Considering the implications of climate change impacts on Illinois, Indiana, Iowa, Michigan, Minnesota, Missouri, Ohio and Wisconsin, the assessment finds that the Midwestern U.S. faces potential serious disruptions to its agricultural economy. Without significant adaptation on the part of Midwest farmers, the region’s agricultural sector is likely to suffer yield losses and economic damages as temperatures rise and precipitation patterns change. Overall crop yields will likely decline, potentially shifting growing patterns for major commodity crops to the north and putting individual farming communities at risk.

The research focused on specific climate impacts changes in heat and precipitation - and their interaction with the three major commodity crops found in the Midwest (corn, soybeans, and wheat) as well as their impact on livestock production and the effectiveness of the agricultural labor force. The most direct climate impact on Midwest agriculture is due to the likely increases in heat across the region.

While this plan primarily analyzes impacts to industry, it also describes a number of trends that have social equity implications. For each major Midwestern urban area, it assesses how climate change is likely to increase energy demand and costs, lead to rises in violent crime, decrease labor productivity (especially among outdoor workers), and result in more heat-related deaths.

 

The report also provides new data by metropolitan region, providing the likely impacts climate change will have across the Midwest's many interconnected cities, towns and counties.  According to the assessment, climate change will increase the incidence of extreme heat in the region’s ten major metropolitan areas, particularly in the southernmost cities like St. Louis, Des Moines and Indianapolis. Significant public health and safety risks are a concern, through higher heat-related mortality, increased electricity demand and energy costs, and declines in labor productivity.

However, the study also shows that the Midwest can still avoid the worst impacts of a changing climate if it works to mitigate climate change. The report discusses three general areas of action that can help to minimize the risks Midwest businesses currently face from climate change:

- Changing everyday business practices to become more resilient
- Incorporating risk assessment into capital expenditures and balance sheets
- Instituting policies to mitigate and adapt to climate change


If “the region chooses a different path - if state and regional policymakers and business leaders act aggressively to adapt to the changing climate and also to mitigate future impacts by reducing their own carbon emissions - the Midwest can demonstrate to our national and global political leaders the kind of strong response that is necessary to reduce the worst future economic risks from climate change.”

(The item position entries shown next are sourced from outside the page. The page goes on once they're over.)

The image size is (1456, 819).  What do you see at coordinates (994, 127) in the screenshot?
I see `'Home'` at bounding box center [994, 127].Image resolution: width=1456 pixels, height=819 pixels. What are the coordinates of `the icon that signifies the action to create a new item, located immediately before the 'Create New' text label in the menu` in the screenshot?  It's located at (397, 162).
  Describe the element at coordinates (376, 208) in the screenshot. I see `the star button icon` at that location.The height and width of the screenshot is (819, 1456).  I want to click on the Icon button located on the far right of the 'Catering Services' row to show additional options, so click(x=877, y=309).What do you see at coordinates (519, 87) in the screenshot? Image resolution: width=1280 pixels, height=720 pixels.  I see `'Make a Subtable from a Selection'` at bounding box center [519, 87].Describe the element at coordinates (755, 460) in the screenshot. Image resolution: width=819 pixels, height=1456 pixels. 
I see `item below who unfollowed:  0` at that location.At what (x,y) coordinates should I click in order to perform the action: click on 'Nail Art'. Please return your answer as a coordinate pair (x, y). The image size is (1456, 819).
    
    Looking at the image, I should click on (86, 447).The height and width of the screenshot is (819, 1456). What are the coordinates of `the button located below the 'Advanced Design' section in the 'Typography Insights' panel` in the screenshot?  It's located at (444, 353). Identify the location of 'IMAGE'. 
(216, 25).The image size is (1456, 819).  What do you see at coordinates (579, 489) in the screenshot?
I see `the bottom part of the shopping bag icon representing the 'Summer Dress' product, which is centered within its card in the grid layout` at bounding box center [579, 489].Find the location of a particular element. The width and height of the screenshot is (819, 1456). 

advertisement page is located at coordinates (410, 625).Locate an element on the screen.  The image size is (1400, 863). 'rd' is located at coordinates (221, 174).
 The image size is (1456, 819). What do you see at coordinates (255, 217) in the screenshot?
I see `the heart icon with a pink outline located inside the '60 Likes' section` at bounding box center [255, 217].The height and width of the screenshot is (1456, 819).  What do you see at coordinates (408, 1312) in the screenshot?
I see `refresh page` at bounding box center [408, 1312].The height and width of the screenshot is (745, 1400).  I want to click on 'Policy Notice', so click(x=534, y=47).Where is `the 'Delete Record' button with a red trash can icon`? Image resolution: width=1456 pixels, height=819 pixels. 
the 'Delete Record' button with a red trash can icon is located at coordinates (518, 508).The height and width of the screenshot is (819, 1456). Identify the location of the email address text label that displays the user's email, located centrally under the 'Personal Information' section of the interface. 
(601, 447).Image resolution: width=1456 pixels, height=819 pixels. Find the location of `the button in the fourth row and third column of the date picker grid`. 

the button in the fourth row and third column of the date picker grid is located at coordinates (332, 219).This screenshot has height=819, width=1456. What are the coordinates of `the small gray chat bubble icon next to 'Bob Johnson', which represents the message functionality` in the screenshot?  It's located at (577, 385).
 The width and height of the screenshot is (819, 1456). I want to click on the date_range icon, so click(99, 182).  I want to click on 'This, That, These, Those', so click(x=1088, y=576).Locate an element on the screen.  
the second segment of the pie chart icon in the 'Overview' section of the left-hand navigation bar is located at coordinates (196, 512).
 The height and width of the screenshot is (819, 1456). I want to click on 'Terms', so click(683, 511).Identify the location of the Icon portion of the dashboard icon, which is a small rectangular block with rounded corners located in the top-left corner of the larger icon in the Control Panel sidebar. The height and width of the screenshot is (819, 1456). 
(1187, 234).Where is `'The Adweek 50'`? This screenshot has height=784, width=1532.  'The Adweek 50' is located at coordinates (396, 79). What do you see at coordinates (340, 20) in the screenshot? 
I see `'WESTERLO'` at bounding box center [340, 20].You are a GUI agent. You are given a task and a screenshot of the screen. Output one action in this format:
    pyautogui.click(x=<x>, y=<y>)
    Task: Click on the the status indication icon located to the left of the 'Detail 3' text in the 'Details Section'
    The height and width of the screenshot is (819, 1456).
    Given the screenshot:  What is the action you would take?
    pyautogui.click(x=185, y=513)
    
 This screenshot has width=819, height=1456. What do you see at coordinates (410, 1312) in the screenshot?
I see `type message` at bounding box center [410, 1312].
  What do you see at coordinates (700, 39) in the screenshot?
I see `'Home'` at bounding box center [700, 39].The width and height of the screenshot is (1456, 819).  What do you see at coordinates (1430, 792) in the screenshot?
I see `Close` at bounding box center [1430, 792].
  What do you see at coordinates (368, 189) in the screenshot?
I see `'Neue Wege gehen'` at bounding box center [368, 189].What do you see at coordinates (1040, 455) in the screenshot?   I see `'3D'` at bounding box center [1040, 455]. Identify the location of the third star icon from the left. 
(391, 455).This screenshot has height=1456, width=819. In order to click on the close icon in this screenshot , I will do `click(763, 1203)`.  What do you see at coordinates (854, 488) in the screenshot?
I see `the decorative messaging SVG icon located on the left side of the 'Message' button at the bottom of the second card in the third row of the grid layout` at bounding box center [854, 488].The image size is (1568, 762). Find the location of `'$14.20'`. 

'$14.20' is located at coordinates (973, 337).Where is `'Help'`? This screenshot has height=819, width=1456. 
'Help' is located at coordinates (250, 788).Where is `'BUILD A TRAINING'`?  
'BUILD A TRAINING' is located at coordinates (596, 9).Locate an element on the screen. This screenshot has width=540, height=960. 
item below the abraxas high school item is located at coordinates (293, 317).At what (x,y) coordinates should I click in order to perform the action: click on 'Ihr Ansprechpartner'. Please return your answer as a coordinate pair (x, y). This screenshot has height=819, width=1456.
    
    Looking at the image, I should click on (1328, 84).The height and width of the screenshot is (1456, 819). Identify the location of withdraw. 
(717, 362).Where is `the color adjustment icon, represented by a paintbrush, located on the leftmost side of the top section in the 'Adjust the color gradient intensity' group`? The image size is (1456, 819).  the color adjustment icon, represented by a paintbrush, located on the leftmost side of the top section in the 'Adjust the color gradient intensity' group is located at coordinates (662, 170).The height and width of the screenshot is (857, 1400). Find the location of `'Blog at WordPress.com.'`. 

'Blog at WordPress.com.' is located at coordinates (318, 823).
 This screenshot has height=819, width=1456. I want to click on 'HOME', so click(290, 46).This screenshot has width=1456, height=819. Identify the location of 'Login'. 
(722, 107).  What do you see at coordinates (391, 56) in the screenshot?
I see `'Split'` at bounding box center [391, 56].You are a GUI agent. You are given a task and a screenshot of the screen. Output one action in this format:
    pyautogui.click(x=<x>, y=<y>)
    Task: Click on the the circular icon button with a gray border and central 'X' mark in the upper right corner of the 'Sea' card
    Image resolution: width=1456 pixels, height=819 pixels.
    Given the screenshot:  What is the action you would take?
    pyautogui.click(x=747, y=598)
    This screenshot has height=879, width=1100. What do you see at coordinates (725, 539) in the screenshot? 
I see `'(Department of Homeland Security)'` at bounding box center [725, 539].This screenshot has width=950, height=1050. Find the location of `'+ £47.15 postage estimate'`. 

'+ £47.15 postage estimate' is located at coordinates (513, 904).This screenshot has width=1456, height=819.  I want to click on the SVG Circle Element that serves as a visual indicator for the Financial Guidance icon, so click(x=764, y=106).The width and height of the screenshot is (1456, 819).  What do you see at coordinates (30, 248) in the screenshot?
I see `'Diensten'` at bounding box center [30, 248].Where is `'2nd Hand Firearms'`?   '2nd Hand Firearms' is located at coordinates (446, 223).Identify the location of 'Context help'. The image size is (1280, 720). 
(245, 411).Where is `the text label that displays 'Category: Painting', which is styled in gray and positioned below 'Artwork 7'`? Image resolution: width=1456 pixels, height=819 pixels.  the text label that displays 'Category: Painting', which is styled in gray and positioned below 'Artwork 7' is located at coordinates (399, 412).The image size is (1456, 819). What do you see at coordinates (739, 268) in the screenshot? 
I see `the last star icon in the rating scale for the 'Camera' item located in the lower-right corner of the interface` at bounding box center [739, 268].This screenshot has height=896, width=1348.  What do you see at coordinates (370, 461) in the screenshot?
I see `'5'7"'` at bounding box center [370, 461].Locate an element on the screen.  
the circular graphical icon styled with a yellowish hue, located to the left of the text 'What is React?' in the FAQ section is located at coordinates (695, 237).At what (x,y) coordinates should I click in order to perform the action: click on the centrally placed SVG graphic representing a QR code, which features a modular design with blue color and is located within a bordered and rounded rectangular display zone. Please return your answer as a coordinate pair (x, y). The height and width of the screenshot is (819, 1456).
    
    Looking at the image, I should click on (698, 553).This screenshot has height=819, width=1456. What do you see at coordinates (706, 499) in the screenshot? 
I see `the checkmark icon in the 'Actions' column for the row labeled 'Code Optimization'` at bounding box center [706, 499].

"Heat in the Heartland" is the second report from the Risky Business Project. The Project first released "Risky Business: The Economic Risks of Climate Change to the United States" which highlighted climate risks across every region of the country, with a focus on three sectors: agriculture, energy demand, and coastal infrastructure. 

The Risky Business Project is a joint partnership of Bloomberg Philanthropies, the Paulson Institute, and TomKat Charitable Trust. All three organizations provided substantive staff input to the Risky Business Project over the past 18 months, and supported the underlying independent research for this project. Additional financial support for this Midwest-specific report was provided by the John D. and Catherine T. MacArthur Foundation, the Joyce Foundation and the McKnight Foundation.